James Saft is a Reuters columnist. The opinions expressed are his own.
There are signs that China’s stupendous debt-fueled boom is cooling, posing new risks for global growth and markets.
The People’s Bank of China on Thursday raised the bank reserve requirement ratio to a record 21 percent, a rise of a half a percentage point and the fifth so far this year. The move, effectively a tightening of monetary policy, comes as inflation at 5.3 percent remains high and industrial output slides, albeit to a still high 13.4 percent in the year to April.
China is an economy addicted to investment, a sort of fun house mirror of the U.S.’s addiction to consumption, with an astounding 93 percent of GDP growth in 2009 attributable to investment.
That’s a strategy that worked well for years, but China’s response to the global financial crisis, a sort of all-in push for lending and investment, has led to over-heating, uneconomic projects and possibly now a disruptive slowing of growth.

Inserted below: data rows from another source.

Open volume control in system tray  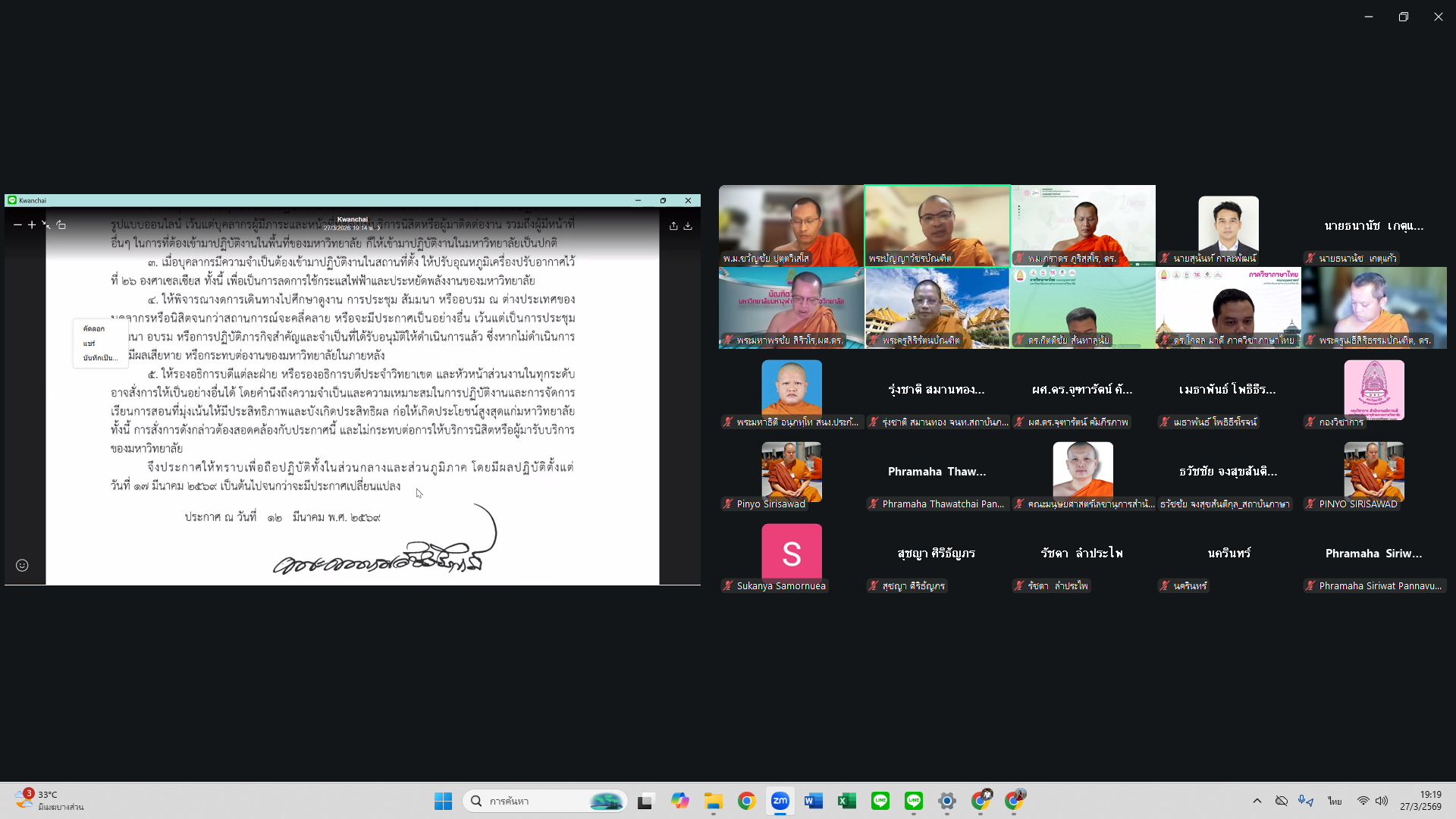pyautogui.click(x=1382, y=801)
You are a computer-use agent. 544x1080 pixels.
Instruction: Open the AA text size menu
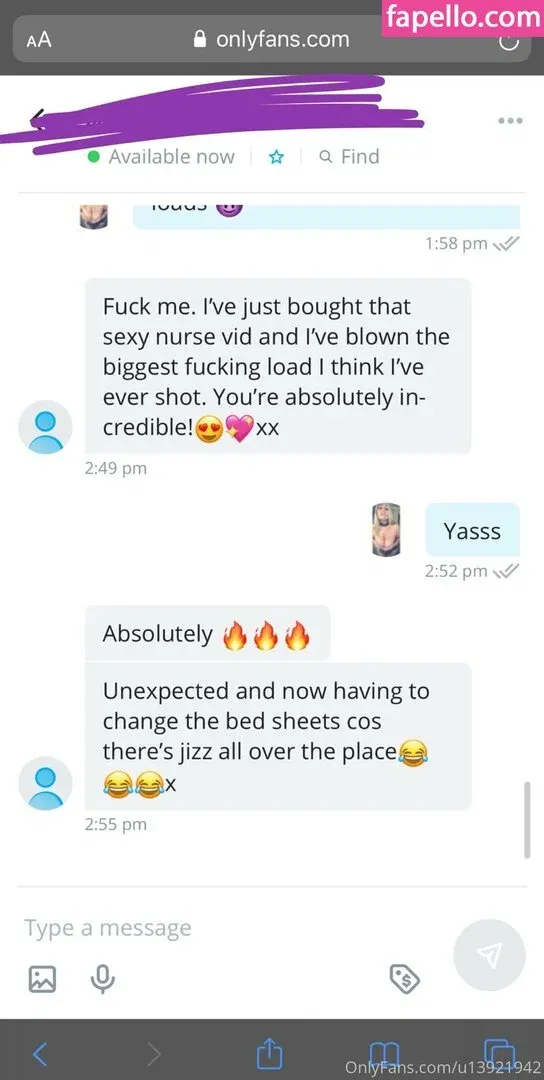pos(39,40)
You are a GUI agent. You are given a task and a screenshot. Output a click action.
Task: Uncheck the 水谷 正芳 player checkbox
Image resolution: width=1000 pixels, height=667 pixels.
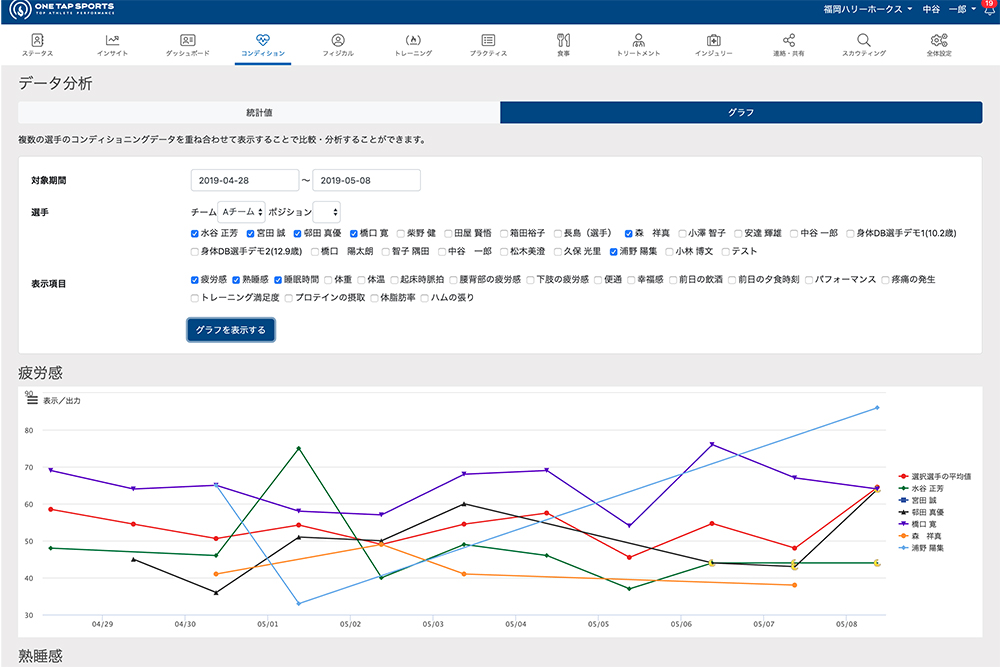click(195, 233)
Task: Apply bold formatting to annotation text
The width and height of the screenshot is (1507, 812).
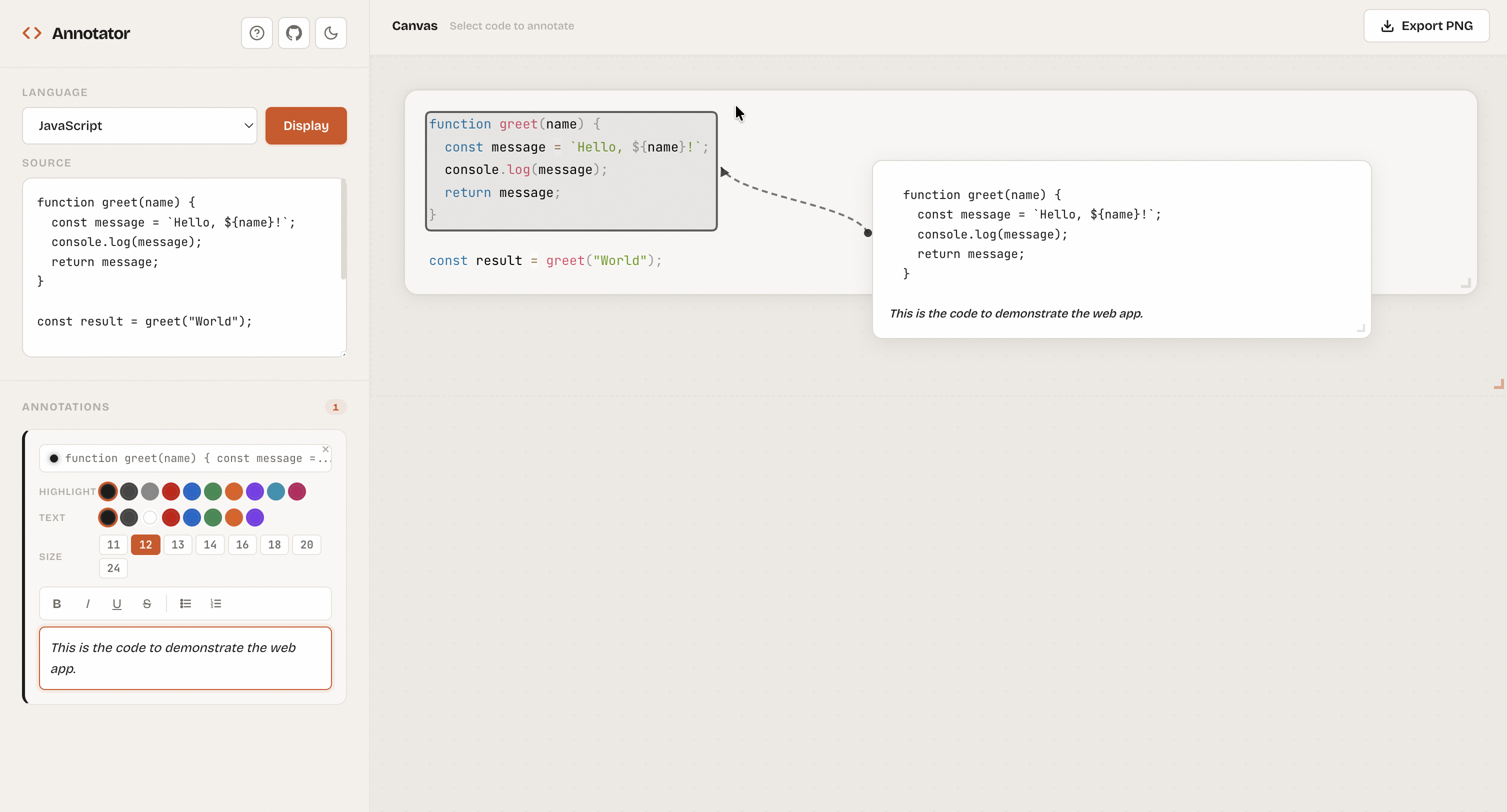Action: [56, 603]
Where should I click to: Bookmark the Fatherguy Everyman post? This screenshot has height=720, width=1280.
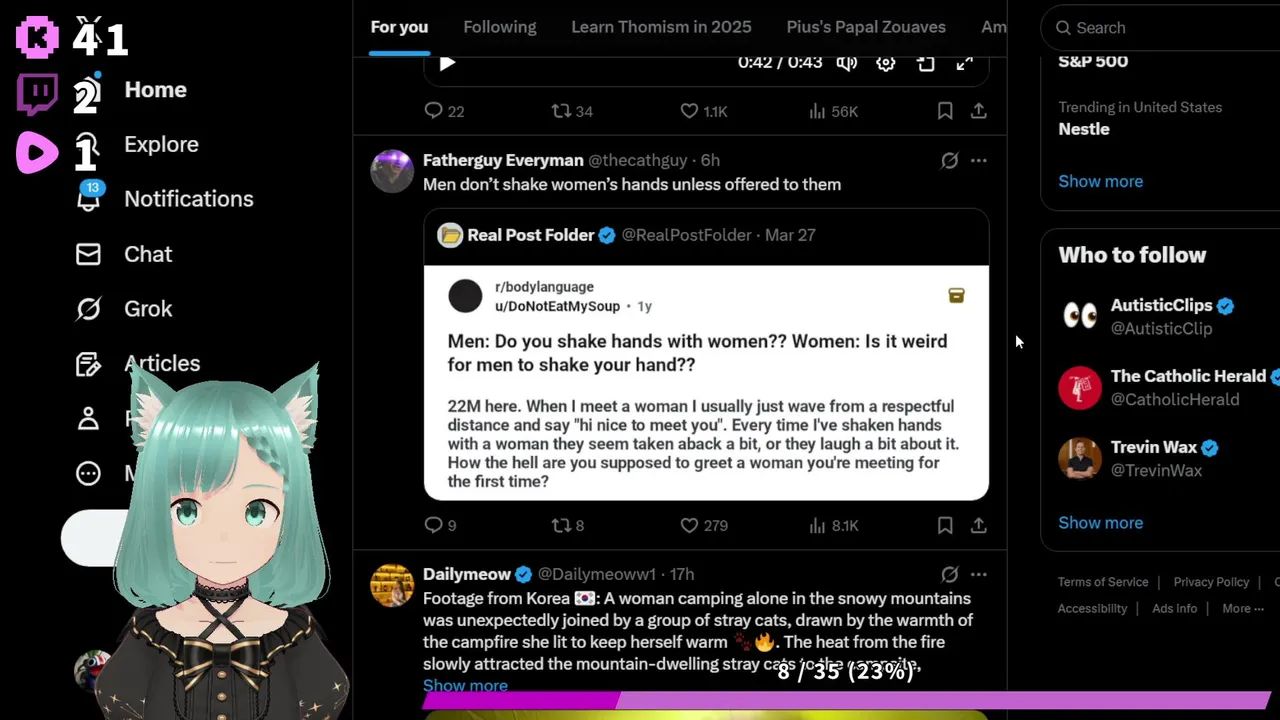[945, 525]
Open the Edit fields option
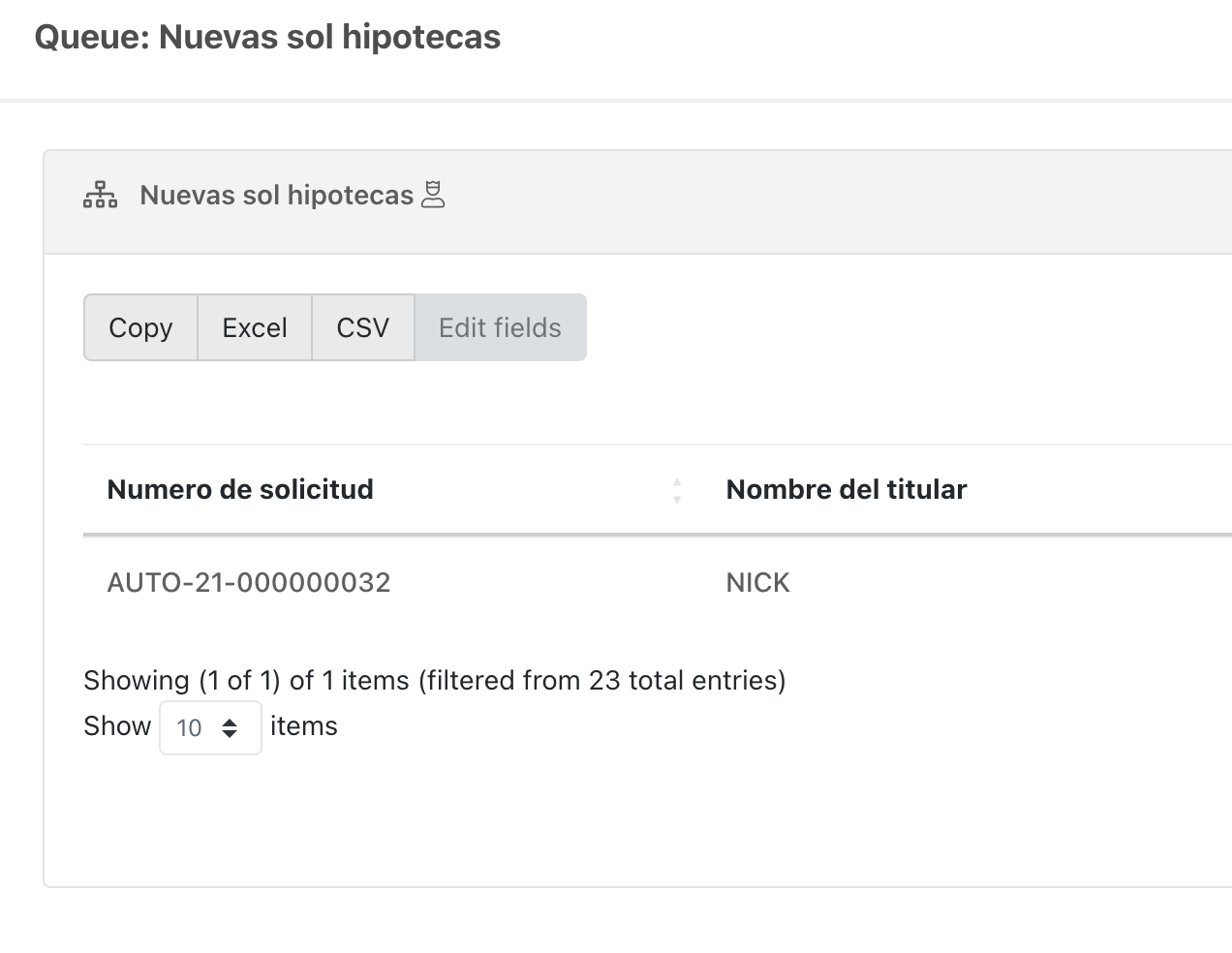 click(500, 327)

An estimate by Lombard Street Research of broad money growth, including various banking shenanigans, showed growth equal to 40 percent of GDP in 2010, but falling quickly to 23 percent of GDP in the first quarter. Those figures reflect the tremendous growth of money being pushed through the banking system and through a shadow banking system that grew rapidly last year as banks tried to evade government control. The slowdown is almost as striking as the still heady heights of the growth.